Tlaloc (Lines Drawn in Water)
Abinadi Meza, USA, 2022, 9 minutes
New York Premiere
Tlaloc (Lines Drawn in Water) is a handmade cameraless 16mm film of materiality and transformation; an enigmatic otherworld where hues of water evolve into prismatic blooms. Tlaloc is the deity of waters, rain, lightning, and growth in the Aztec pantheon. This film explores the membrane of film itself - a moving skin marked by fluid, punctured by light. The protean soundtrack was entirely composed with contact microphones to capture handmade surface markings and gestures.
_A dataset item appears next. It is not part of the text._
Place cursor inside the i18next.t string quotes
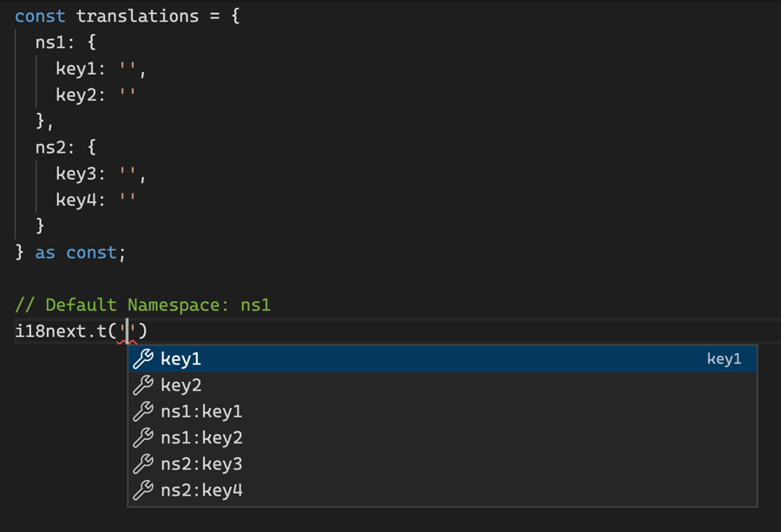This screenshot has height=532, width=781. pyautogui.click(x=128, y=331)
The motion picture was made with direct animation, scratching, hand-painting, and contact-printing techniques.
bliss.jpg
Elijah Stevens, USA, 2023, 10 minutes
New York Premiere
A travelog through the familiar and unfamiliar terrain of digital landscapes. Pairing 16mm footage of computer desktop backgrounds with soundscapes of sites of technological extraction - precious metal mining, smelting foundries, microprocessing plants, and data farms - Bliss.jpg excavates and examines the geological and geographical sites that produce our virtual worlds.
Anamnesis
Izabella Retkowska, Poland, 2023,1 minute
North American Premiere
The sequence of repetitive images creates a hypnotic atmosphere that calls into the flow of emotional introspection and internal questions about the human mind, identity and memory. This memory, is partial. We discover that a part of ourselves (like our memory) is outside of us.
Spark from a Falling Star
Ross Meckfessel, USA, 2023, 21 minutes
A forbidding soundtrack of horns and distorted noise sets the scene for Ross Meckfessel’s Spark from a Falling Star, where shots of grocery store parking lots and dimly lit suburban roads breed atmospheres of low-level menace. At the other extreme, smooth digital renderings promise a shiny, spectral
Declarative Mode
Paul Sharits, USA, 1967, 39 minutes
16mm
Dedicated to Gerald O'Grady. This work was made possible by a Bicentennial Grant by the N.E.A. and the N.Y. State Council on the Arts. "This film, rather than being 'structural,' is 'narrative like.' We feel as if we are on some sort of journey, where we never know/predict what is to 'happen' next. It is engaging, like a novel full of surprises. The 'narrative' feeling is like a soap opera, which just keeps twisting and turning, with no apparent resolution intended (but there _is_ a closure on the purely formal level), as opposed to say _Miami Vice_ wherein the dramatic line moves towards and achieves a weekly resolution. This work prefigures a long series of 30 min. chapters in a 'Light Novel,' PASSARE, which I am presently working on (which could finally reach 40 hours in total length before I die). Aside from a recurrent red, white and blue phrase, there is no repetition in the film (repetition conventionally provides structural order)." - P.S.